• Quoted passage:
☆ ☆ ☆ ☆

ABCDE is a regular pentagon; rays AB and DC intersect at X. Now the area of triangle BCX is 1. What is the area of the pentagon?
I figured out that the area of the pentagon is the square root of 5. (At least that's what I think it is). However, the computation is quite lengthy and involves Angle Bisector Theorem, Ptolemy's Theorem or Similar Triangles.
I'm just wondering if there's a very quick and efficient way to prove this? A bonus would be a cool proof without words, if that exists of course!
Triangle $BXC$ is congruent to triangle $BEC$ and ${A_{BEC}\over A_{ECD}}={BE\over CD}={BE\over BC}$
In triangle $EBC$ we choose a point $Y$ on $BE$ such that $BC=CY$ it is not hard to find that $BC=CY=YE$ and triangles $CBY$ and $EBC$ are similar.
Hence ${BE\over BC}={BC\over BE-BC}\implies BE^2-BE\cdot BC-BC^2=0$
Hence $BE={BC+\sqrt{5}BC\over2}=({1+\sqrt{5}\over2})BC$
So the area of pentagon is $1\cdot(1+2\cdot{2\over 1+\sqrt{5}})=1+({4\over 1+\sqrt{5}})=\sqrt{5}$

☆ ☆ ☆ ☆

• Tasks:
A - In the pentagon thread, begin at the words "ABCDE is a regular" and stop after "exists of course!", and switch "pentagon" to "polygon" throughout that stretch.
B - Answer these from the pentagon thread:
(i) What area is given for triangle BCX?
(ii) What does the poster say would be a bonus?
(iii) Which triangle is stated to be congruent to triangle BXC?
C - Please turn the paragraph of the pentagon thread that opens with "I figured out that" into a short list that keeps its main facts.
The lines after this point come from a separate source.

☆ ☆ ☆ ☆

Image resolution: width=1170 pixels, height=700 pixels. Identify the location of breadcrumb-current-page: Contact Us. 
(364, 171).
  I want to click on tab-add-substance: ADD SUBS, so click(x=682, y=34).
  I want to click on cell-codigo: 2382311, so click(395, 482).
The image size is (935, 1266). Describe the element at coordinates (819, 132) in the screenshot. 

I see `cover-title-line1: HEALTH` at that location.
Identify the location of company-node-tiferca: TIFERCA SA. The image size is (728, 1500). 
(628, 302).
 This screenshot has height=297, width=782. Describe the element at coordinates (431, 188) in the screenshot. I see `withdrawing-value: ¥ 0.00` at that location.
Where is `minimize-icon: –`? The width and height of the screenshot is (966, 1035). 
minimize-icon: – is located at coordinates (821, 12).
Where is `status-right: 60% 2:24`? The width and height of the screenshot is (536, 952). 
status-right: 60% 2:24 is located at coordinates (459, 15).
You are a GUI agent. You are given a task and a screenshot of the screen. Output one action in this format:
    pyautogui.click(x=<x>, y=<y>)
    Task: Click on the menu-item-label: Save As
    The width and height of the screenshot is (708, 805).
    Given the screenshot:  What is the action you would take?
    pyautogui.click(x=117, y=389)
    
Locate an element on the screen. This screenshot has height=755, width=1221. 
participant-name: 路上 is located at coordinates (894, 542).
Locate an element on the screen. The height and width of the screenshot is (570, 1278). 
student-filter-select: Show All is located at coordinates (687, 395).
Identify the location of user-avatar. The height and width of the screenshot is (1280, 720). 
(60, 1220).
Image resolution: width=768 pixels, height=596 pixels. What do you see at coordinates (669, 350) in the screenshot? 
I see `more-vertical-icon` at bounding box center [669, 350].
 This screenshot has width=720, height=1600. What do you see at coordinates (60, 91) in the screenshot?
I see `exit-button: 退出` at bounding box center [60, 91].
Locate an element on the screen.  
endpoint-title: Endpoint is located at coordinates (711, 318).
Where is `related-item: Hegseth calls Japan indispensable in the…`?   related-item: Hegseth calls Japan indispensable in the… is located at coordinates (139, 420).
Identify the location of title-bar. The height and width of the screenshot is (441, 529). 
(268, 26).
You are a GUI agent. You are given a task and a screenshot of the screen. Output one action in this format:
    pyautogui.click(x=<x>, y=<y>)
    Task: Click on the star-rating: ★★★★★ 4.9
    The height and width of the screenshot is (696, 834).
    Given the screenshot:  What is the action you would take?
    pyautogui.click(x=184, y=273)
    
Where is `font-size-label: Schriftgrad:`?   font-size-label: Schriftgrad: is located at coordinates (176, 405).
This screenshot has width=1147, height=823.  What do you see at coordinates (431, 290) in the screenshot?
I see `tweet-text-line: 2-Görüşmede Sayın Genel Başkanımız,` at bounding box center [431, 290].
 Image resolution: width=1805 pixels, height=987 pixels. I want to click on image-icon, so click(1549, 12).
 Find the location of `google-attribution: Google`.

☆ ☆ ☆ ☆

• Answers in order:
A -
ABCDE is a regular polygon; rays AB and DC intersect at X. Now the area of triangle BCX is 1. What is the area of the polygon?
I figured out that the area of the polygon is the square root of 5. (At least that's what I think it is). However, the computation is quite lengthy and involves Angle Bisector Theorem, Ptolemy's Theorem or Similar Triangles.
I'm just wondering if there's a very quick and efficient way to prove this? A bonus would be a cool proof without words, if that exists of course!

B -
(i) 1
(ii) A proof without words
(iii) Triangle BEC

C -
- The poster believes the pentagon's area is the square root of 5, though not with certainty.
- The computation is quite lengthy.
- It involves the Angle Bisector Theorem, Ptolemy's Theorem, or similar triangles.